Task: Copy out word for word the stretch of the records from the line containing "Click the x-axis tick label 30" through the end of the records.

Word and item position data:
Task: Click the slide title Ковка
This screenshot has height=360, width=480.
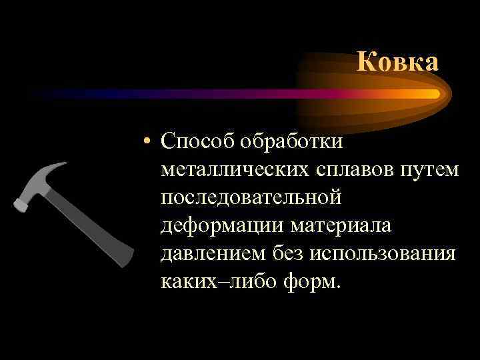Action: click(397, 62)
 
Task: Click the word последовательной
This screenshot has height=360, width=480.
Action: click(251, 198)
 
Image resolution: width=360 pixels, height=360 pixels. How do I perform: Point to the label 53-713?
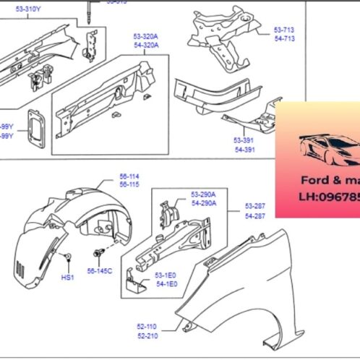click(284, 30)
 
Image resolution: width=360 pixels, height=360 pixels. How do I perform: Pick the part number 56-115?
click(109, 185)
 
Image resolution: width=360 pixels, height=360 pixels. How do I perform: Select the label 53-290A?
click(204, 194)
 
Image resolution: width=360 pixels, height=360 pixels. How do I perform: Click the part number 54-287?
click(255, 216)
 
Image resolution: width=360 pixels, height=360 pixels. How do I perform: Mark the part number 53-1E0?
click(166, 276)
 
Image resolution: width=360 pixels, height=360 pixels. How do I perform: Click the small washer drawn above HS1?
click(67, 257)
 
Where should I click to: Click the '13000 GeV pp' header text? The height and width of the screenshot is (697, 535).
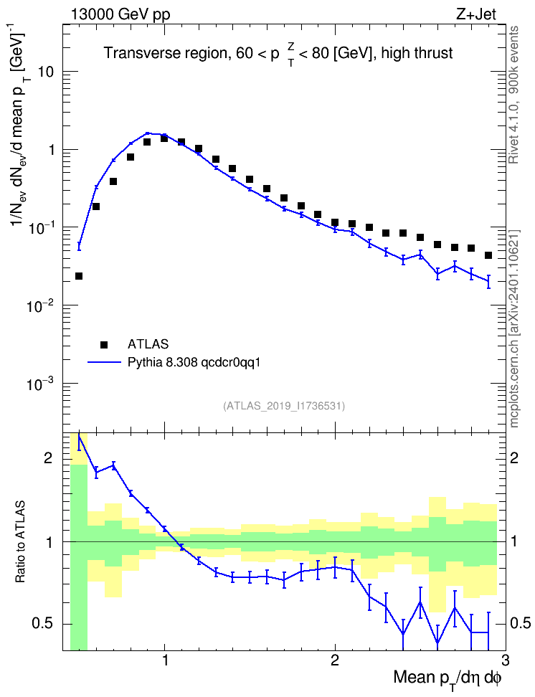[120, 14]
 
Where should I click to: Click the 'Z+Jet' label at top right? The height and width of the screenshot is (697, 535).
[476, 14]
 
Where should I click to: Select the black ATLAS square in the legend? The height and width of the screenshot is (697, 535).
[104, 344]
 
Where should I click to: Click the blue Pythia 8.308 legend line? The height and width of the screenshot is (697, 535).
[104, 363]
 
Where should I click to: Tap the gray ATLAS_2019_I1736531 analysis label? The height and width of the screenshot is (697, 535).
[284, 405]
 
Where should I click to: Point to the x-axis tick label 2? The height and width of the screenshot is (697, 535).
[335, 660]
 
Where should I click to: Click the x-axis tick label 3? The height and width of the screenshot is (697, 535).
[505, 660]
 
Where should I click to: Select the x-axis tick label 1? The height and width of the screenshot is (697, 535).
[165, 660]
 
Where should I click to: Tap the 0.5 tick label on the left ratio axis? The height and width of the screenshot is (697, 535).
[44, 624]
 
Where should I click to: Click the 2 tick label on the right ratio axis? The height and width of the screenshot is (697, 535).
[514, 457]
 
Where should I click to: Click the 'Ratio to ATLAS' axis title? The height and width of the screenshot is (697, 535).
[20, 542]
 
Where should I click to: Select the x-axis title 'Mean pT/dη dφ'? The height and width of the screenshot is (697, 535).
[447, 679]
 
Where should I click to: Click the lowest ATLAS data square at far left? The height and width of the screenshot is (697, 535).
[79, 276]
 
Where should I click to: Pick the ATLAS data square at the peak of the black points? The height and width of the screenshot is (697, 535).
[164, 138]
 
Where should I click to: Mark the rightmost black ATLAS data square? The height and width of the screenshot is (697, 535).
[488, 255]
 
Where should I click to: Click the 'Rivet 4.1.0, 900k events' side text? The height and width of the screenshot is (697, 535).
[513, 95]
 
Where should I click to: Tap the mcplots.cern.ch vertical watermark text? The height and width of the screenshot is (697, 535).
[514, 328]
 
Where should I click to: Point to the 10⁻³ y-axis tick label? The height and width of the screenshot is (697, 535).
[41, 384]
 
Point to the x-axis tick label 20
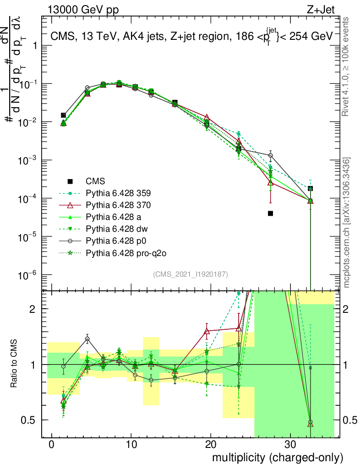(x=211, y=444)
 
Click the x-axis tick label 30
(x=290, y=444)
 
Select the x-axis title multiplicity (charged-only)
(x=277, y=458)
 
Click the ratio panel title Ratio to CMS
(x=15, y=364)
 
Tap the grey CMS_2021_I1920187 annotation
(x=191, y=274)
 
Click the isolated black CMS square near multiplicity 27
(x=271, y=213)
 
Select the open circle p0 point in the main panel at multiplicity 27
(x=271, y=156)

Response to this exercise:
Click the x-axis tick label 30
(x=290, y=444)
 
Select the x-axis title multiplicity (charged-only)
(x=277, y=458)
 
Click the ratio panel title Ratio to CMS
(x=15, y=364)
 
Tap the grey CMS_2021_I1920187 annotation
(x=191, y=274)
 
Click the isolated black CMS square near multiplicity 27
(x=271, y=213)
 
Select the open circle p0 point in the main panel at multiplicity 27
(x=271, y=156)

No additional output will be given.